#### WHAT THE EXERCISE ASKS:
The whole listing must be returned exactly, with no line missing.

*** Block opens ***

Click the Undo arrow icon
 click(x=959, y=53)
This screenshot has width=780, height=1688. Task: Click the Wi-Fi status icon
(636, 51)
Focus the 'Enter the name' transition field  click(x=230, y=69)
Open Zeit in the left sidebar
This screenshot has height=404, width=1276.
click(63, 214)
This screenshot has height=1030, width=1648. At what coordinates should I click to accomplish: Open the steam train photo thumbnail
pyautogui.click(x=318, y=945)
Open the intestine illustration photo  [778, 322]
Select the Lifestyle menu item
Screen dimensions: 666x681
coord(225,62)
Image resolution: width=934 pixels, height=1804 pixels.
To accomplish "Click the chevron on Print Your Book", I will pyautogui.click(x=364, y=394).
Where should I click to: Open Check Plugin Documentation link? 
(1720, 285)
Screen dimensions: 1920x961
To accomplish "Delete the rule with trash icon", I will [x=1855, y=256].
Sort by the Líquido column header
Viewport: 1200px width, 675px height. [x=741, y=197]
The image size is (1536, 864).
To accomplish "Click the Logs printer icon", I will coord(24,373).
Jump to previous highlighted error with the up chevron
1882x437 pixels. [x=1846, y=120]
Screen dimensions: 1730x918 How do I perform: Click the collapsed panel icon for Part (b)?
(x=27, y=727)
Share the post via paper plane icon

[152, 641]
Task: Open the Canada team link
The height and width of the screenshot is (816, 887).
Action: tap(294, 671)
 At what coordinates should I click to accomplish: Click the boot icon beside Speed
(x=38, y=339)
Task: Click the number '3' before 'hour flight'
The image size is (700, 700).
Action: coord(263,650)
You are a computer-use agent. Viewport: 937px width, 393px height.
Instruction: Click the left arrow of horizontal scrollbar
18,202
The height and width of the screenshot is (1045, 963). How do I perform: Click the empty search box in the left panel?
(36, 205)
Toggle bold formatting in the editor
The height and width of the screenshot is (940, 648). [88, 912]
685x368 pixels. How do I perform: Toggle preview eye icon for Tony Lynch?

*** Block closes ***

#### EXERCISE ANSWER:
Click the Undo arrow icon
 click(x=959, y=53)
This screenshot has width=780, height=1688. Task: Click the Wi-Fi status icon
(636, 51)
Focus the 'Enter the name' transition field  click(x=230, y=69)
Open Zeit in the left sidebar
This screenshot has height=404, width=1276.
click(63, 214)
This screenshot has height=1030, width=1648. At what coordinates should I click to accomplish: Open the steam train photo thumbnail
pyautogui.click(x=318, y=945)
Open the intestine illustration photo  [778, 322]
Select the Lifestyle menu item
Screen dimensions: 666x681
coord(225,62)
Image resolution: width=934 pixels, height=1804 pixels.
To accomplish "Click the chevron on Print Your Book", I will pyautogui.click(x=364, y=394).
Where should I click to: Open Check Plugin Documentation link? 
(1720, 285)
Screen dimensions: 1920x961
To accomplish "Delete the rule with trash icon", I will [x=1855, y=256].
Sort by the Líquido column header
Viewport: 1200px width, 675px height. [x=741, y=197]
The image size is (1536, 864).
To accomplish "Click the Logs printer icon", I will coord(24,373).
Jump to previous highlighted error with the up chevron
1882x437 pixels. [x=1846, y=120]
Screen dimensions: 1730x918 How do I perform: Click the collapsed panel icon for Part (b)?
(x=27, y=727)
Share the post via paper plane icon

[152, 641]
Task: Open the Canada team link
The height and width of the screenshot is (816, 887).
Action: tap(294, 671)
 At what coordinates should I click to accomplish: Click the boot icon beside Speed
(x=38, y=339)
Task: Click the number '3' before 'hour flight'
The image size is (700, 700).
Action: coord(263,650)
You are a computer-use agent. Viewport: 937px width, 393px height.
Instruction: Click the left arrow of horizontal scrollbar
18,202
The height and width of the screenshot is (1045, 963). How do I perform: Click the empty search box in the left panel?
(36, 205)
Toggle bold formatting in the editor
The height and width of the screenshot is (940, 648). [88, 912]
685x368 pixels. How do I perform: Toggle preview eye icon for Tony Lynch?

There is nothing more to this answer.